* _Source excerpt_:
>> BEGIN

The expanding possibilities of bio-based polymers
Researchers from the Kleij group present a new route to prepare biobased polyesters with tuneable properties.
Finding innovative and sustainable solutions to our material needs is one of the core objectives of green chemistry. The myriad plastics that envelop our daily life – from mattresses to food and cars – are mostly made from oil-based monomers which are the building blocks of polymers. Therefore, finding bio-based monomers for polymer synthesis is attractive to achieve more sustainable solutions in materials development.
In a paper published in ACS Sustainable Chemistry & Engineering, researchers from the Kleij group present a new route to prepare biobased polyesters with tuneable properties. The researchers are building upon the multifunctional structure of the terpene β-elemene: three double bonds which have distinct reactivity, allowing to selectively transform these bonds and thus tweaking the functionalities in the backbone of the polymer.
“This multi-functional terpene scaffold is rather unique and allows to fine-tune structural diversity and prospectively to modulate polymer and material properties,” explains Arjan Kleij, ICIQ group leader and ICREA professor.

>> END

* _Stored records_:
>> BEGIN

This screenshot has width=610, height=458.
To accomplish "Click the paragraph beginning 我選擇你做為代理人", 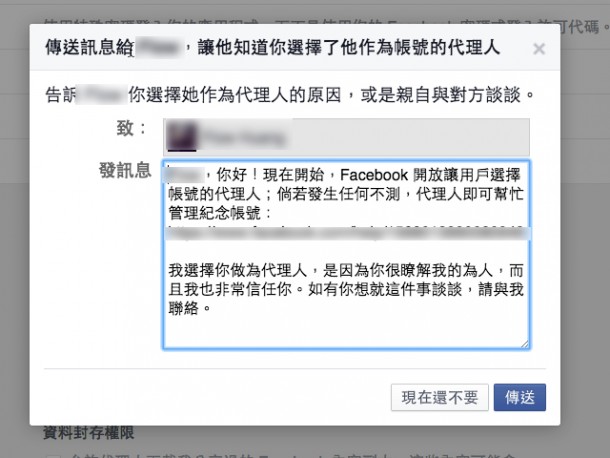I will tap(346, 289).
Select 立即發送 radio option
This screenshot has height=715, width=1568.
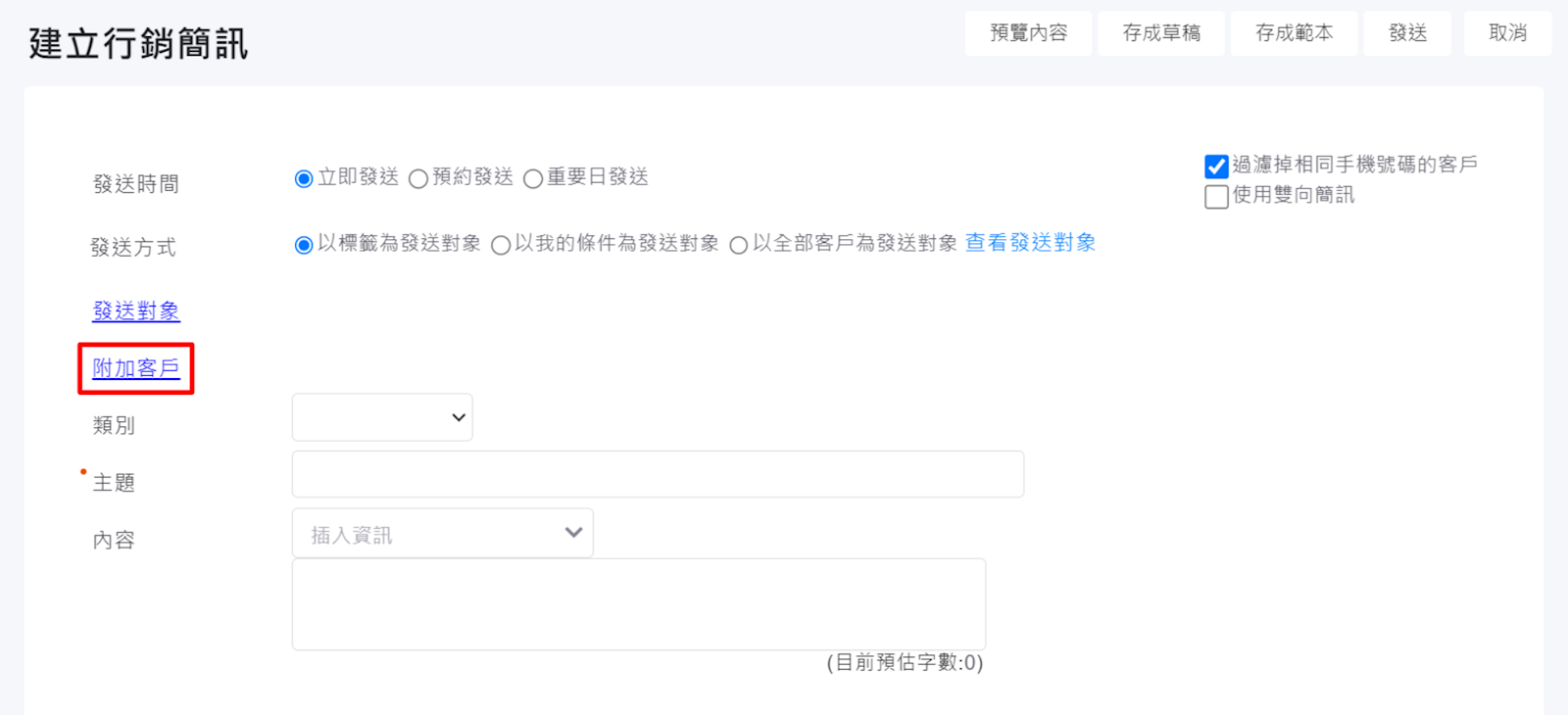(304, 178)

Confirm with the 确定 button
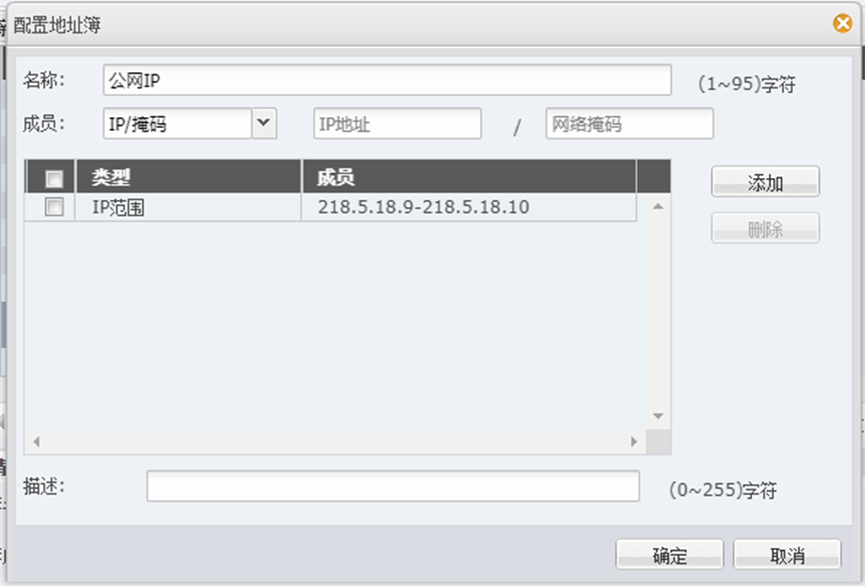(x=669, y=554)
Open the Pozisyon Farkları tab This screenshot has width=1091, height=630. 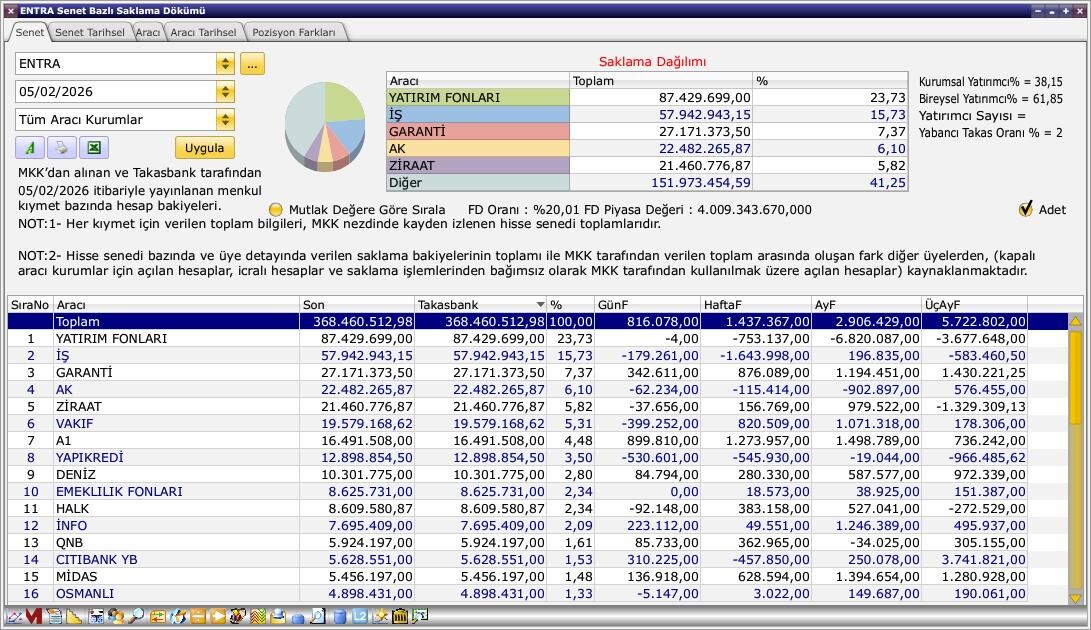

>> END

* _Short exercise 1_: Translate this sentence from the article on bio-based polymers into Spanish: "Finding innovative and sustainable solutions to our material needs is one of the core objectives of green chemistry."
* _Short exercise 2_: Pick up the article on bio-based polymers from its final sentence and carry it forward.

* _Exercise response 1_: Encontrar soluciones innovadoras y sostenibles para nuestras necesidades de materiales es uno de los objetivos centrales de la química verde.

* _Exercise response 2_:
In collaboration with the company Isobionics, the researchers utilised β-elemene obtained through an innovative sugar-fermentation route. This process has proved to be a promising start for the use of β-elemene as a raw material for polymerisation. “Isobionic’s sugar-fermentation route completely changes the scale of β-elemene availability, which now can be used in polymer production,” explains Francesco Della Monica, postdoctoral researcher in the Kleij group working in the European SUPREME project, an MSCActions Individual Fellowship and first author of the paper.
Via a ring-opening copolymerisation reaction (ROCOP), the researchers combined β-elemene oxides and phthalic anhydride (a common monomer used in the preparation of polyesters) to create the biobased linear polymer poly(BEM-alt-PA) and its related structure, crosslinked-poly(BED-alt-PA). These transformations were achieved with catalytic systems (iron and aluminium aminotriphenolate complexes combined with bis-(triphenylphosphine) iminium chloride) developed previously by the group using non-critical, abundant elements for catalytic polymerisation.
Once the polyester is prepared, there are two remaining double bonds from the original terpene building block that can be easily and selectively addressed and functionalised, allowing to tailor the final polyester. “These post-modification reactions on a biobased polymer are quite rare. Most of the biobased monomers that are available don’t present functionalities,” remarks Della Monica.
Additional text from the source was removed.